2 lbs meaty chicken pieces

6 small to medium red potatoes*

1 tsp rosemary

salt, pepper, and paprika

1 bunch green onions

1 sweet red pepper, chopped

2 1/2 tsp lemon juice

2 Tbsp Madeira or white wine

cooked egg noodles

Preheat oven to 375°. Mix oil and garlic. Arrange chicken and potatoes in a shallow roasting pan or cast iron frying pan. Brush well with oil making sure you get some of the garlic pieces, sprinkle with half the rosemary, salt & pepper and paprika to taste. Bake 25 minutes. Remove from oven, turn chicken and potatoes; Sprinkle with remaining rosemary, salt and pepper to taste. Bake 25 minutes longer. Chicken should be crisp and lightly browned. Sprinkle green onions & pepper over chicken. Bake 10 more minutes.
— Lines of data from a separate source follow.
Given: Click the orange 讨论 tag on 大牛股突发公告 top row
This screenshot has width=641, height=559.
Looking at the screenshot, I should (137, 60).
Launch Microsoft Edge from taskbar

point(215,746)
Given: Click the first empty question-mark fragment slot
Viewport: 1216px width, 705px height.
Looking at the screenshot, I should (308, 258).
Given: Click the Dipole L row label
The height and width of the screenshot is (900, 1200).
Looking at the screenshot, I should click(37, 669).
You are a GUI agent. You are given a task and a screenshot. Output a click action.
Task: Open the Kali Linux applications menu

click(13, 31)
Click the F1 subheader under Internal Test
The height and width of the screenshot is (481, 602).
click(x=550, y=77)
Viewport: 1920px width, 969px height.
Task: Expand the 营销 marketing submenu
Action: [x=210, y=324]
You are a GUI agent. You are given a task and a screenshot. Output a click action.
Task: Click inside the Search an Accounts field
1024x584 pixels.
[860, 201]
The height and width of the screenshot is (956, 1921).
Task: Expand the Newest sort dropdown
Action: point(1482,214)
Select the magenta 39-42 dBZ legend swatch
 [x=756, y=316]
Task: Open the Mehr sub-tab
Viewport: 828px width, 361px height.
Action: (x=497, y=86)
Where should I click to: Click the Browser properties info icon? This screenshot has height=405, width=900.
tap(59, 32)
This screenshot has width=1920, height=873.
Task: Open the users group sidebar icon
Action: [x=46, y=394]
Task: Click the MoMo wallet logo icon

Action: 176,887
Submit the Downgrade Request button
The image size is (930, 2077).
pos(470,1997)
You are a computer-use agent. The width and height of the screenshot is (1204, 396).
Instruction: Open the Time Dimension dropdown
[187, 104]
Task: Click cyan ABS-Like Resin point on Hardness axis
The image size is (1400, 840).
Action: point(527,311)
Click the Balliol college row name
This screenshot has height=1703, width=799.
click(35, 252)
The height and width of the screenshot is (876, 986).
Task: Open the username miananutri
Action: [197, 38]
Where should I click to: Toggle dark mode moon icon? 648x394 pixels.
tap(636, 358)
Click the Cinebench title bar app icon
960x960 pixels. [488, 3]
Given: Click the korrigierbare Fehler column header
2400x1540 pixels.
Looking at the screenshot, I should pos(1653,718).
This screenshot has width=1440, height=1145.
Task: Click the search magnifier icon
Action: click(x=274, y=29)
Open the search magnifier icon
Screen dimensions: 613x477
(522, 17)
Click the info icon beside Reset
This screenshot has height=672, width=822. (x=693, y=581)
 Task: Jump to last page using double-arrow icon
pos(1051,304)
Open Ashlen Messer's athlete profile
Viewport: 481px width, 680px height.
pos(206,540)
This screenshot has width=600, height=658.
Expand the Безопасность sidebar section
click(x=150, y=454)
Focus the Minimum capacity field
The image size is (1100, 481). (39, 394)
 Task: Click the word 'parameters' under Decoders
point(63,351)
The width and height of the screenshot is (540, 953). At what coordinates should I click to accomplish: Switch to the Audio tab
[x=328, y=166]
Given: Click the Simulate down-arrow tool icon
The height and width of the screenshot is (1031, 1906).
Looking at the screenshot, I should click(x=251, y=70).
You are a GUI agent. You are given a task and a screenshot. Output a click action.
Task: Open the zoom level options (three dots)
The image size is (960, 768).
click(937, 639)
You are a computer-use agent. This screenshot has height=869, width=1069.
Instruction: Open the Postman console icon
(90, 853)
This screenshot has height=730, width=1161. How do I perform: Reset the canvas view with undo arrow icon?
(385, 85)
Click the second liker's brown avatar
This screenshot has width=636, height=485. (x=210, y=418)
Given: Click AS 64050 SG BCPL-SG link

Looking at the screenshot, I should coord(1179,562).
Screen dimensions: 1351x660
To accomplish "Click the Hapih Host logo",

Place egg noodles on a warm platter, remove chicken, potatoes and vegetables and place over noodles. Then pour lemon juice and wine into roasting pan and make a gravy by boiling with some water to remove the juices, pour gravy over chicken. You can thicken the gravy with cornstarch or flour mixed in a bit of water.

* If you use medium sized potatoes cut into small wedges.

I prefer to use a cast iron frying pan.